**Set task**
Copy out each of the following items verbatim, with nothing changed.

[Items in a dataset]
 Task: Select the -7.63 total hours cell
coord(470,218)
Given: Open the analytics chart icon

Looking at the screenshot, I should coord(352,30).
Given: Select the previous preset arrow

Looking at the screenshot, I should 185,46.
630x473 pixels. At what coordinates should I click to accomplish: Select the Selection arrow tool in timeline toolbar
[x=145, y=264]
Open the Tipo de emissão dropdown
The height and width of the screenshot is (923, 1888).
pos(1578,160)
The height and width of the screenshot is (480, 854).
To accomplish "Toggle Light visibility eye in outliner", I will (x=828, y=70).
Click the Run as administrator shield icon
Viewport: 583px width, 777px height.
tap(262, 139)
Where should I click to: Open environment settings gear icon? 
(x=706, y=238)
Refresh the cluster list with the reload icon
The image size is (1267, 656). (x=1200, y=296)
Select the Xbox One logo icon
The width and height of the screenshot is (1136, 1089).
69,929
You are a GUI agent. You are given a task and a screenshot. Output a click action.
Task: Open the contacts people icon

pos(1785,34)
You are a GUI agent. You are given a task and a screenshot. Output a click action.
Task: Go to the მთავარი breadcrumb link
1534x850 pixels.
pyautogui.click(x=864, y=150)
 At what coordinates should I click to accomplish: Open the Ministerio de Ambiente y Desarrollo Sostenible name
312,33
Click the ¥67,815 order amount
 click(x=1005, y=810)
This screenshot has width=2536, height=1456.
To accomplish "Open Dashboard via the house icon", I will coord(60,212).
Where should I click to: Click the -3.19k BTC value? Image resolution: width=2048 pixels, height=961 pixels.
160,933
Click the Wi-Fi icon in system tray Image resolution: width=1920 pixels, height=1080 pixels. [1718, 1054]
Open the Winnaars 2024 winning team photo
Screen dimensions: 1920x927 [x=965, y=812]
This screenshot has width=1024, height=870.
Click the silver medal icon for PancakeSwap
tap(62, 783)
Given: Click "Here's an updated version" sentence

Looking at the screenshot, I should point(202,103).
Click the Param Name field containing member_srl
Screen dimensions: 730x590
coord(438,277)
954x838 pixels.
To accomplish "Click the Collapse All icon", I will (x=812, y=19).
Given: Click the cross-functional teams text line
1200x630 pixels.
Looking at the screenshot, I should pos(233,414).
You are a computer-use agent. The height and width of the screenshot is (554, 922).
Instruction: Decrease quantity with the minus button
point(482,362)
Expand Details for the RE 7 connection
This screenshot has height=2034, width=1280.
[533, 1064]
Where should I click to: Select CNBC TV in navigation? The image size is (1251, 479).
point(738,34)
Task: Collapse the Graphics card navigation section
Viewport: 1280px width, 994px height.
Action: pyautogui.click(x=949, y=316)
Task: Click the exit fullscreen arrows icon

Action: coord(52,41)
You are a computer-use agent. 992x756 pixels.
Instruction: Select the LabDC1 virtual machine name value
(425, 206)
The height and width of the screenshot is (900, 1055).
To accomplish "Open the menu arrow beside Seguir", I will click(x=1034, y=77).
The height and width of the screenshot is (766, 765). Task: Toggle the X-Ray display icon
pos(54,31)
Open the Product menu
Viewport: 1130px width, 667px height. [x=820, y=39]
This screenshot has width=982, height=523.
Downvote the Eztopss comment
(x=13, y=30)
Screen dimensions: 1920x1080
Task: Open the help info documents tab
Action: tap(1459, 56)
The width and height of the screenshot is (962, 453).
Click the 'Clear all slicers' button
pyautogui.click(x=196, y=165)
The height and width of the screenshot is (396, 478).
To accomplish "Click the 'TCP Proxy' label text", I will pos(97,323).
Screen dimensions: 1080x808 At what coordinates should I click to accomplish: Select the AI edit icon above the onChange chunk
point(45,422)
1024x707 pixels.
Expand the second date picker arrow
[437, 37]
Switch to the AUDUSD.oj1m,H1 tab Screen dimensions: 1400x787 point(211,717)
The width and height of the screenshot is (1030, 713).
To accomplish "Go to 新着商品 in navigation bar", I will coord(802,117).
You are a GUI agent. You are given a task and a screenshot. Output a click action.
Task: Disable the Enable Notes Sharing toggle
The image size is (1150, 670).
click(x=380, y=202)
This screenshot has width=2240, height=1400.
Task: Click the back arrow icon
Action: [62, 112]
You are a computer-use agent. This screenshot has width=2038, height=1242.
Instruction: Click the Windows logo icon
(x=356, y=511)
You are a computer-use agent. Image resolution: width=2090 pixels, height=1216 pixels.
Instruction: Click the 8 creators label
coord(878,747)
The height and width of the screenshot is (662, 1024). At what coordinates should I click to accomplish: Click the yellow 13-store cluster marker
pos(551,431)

**Output for this exercise**
 Task: Select the -7.63 total hours cell
coord(470,218)
Given: Open the analytics chart icon

Looking at the screenshot, I should coord(352,30).
Given: Select the previous preset arrow

Looking at the screenshot, I should 185,46.
630x473 pixels. At what coordinates should I click to accomplish: Select the Selection arrow tool in timeline toolbar
[x=145, y=264]
Open the Tipo de emissão dropdown
The height and width of the screenshot is (923, 1888).
pos(1578,160)
The height and width of the screenshot is (480, 854).
To accomplish "Toggle Light visibility eye in outliner", I will (x=828, y=70).
Click the Run as administrator shield icon
Viewport: 583px width, 777px height.
tap(262, 139)
Where should I click to: Open environment settings gear icon? 
(x=706, y=238)
Refresh the cluster list with the reload icon
The image size is (1267, 656). (x=1200, y=296)
Select the Xbox One logo icon
The width and height of the screenshot is (1136, 1089).
69,929
You are a GUI agent. You are given a task and a screenshot. Output a click action.
Task: Open the contacts people icon

pos(1785,34)
You are a GUI agent. You are given a task and a screenshot. Output a click action.
Task: Go to the მთავარი breadcrumb link
1534x850 pixels.
pyautogui.click(x=864, y=150)
 At what coordinates should I click to accomplish: Open the Ministerio de Ambiente y Desarrollo Sostenible name
312,33
Click the ¥67,815 order amount
 click(x=1005, y=810)
This screenshot has width=2536, height=1456.
To accomplish "Open Dashboard via the house icon", I will coord(60,212).
Where should I click to: Click the -3.19k BTC value? Image resolution: width=2048 pixels, height=961 pixels.
160,933
Click the Wi-Fi icon in system tray Image resolution: width=1920 pixels, height=1080 pixels. [1718, 1054]
Open the Winnaars 2024 winning team photo
Screen dimensions: 1920x927 [x=965, y=812]
This screenshot has width=1024, height=870.
Click the silver medal icon for PancakeSwap
tap(62, 783)
Given: Click "Here's an updated version" sentence

Looking at the screenshot, I should point(202,103).
Click the Param Name field containing member_srl
Screen dimensions: 730x590
coord(438,277)
954x838 pixels.
To accomplish "Click the Collapse All icon", I will (x=812, y=19).
Given: Click the cross-functional teams text line
1200x630 pixels.
Looking at the screenshot, I should pos(233,414).
You are a computer-use agent. The height and width of the screenshot is (554, 922).
Instruction: Decrease quantity with the minus button
point(482,362)
Expand Details for the RE 7 connection
This screenshot has height=2034, width=1280.
[533, 1064]
Where should I click to: Select CNBC TV in navigation? The image size is (1251, 479).
point(738,34)
Task: Collapse the Graphics card navigation section
Viewport: 1280px width, 994px height.
Action: pyautogui.click(x=949, y=316)
Task: Click the exit fullscreen arrows icon

Action: coord(52,41)
You are a computer-use agent. 992x756 pixels.
Instruction: Select the LabDC1 virtual machine name value
(425, 206)
The height and width of the screenshot is (900, 1055).
To accomplish "Open the menu arrow beside Seguir", I will click(x=1034, y=77).
The height and width of the screenshot is (766, 765). Task: Toggle the X-Ray display icon
pos(54,31)
Open the Product menu
Viewport: 1130px width, 667px height. [x=820, y=39]
This screenshot has width=982, height=523.
Downvote the Eztopss comment
(x=13, y=30)
Screen dimensions: 1920x1080
Task: Open the help info documents tab
Action: tap(1459, 56)
The width and height of the screenshot is (962, 453).
Click the 'Clear all slicers' button
pyautogui.click(x=196, y=165)
The height and width of the screenshot is (396, 478).
To accomplish "Click the 'TCP Proxy' label text", I will pos(97,323).
Screen dimensions: 1080x808 At what coordinates should I click to accomplish: Select the AI edit icon above the onChange chunk
point(45,422)
1024x707 pixels.
Expand the second date picker arrow
[437, 37]
Switch to the AUDUSD.oj1m,H1 tab Screen dimensions: 1400x787 point(211,717)
The width and height of the screenshot is (1030, 713).
To accomplish "Go to 新着商品 in navigation bar", I will coord(802,117).
You are a GUI agent. You are given a task and a screenshot. Output a click action.
Task: Disable the Enable Notes Sharing toggle
The image size is (1150, 670).
click(x=380, y=202)
This screenshot has width=2240, height=1400.
Task: Click the back arrow icon
Action: [62, 112]
You are a computer-use agent. This screenshot has width=2038, height=1242.
Instruction: Click the Windows logo icon
(x=356, y=511)
You are a computer-use agent. Image resolution: width=2090 pixels, height=1216 pixels.
Instruction: Click the 8 creators label
coord(878,747)
The height and width of the screenshot is (662, 1024). At what coordinates should I click to accomplish: Click the yellow 13-store cluster marker
pos(551,431)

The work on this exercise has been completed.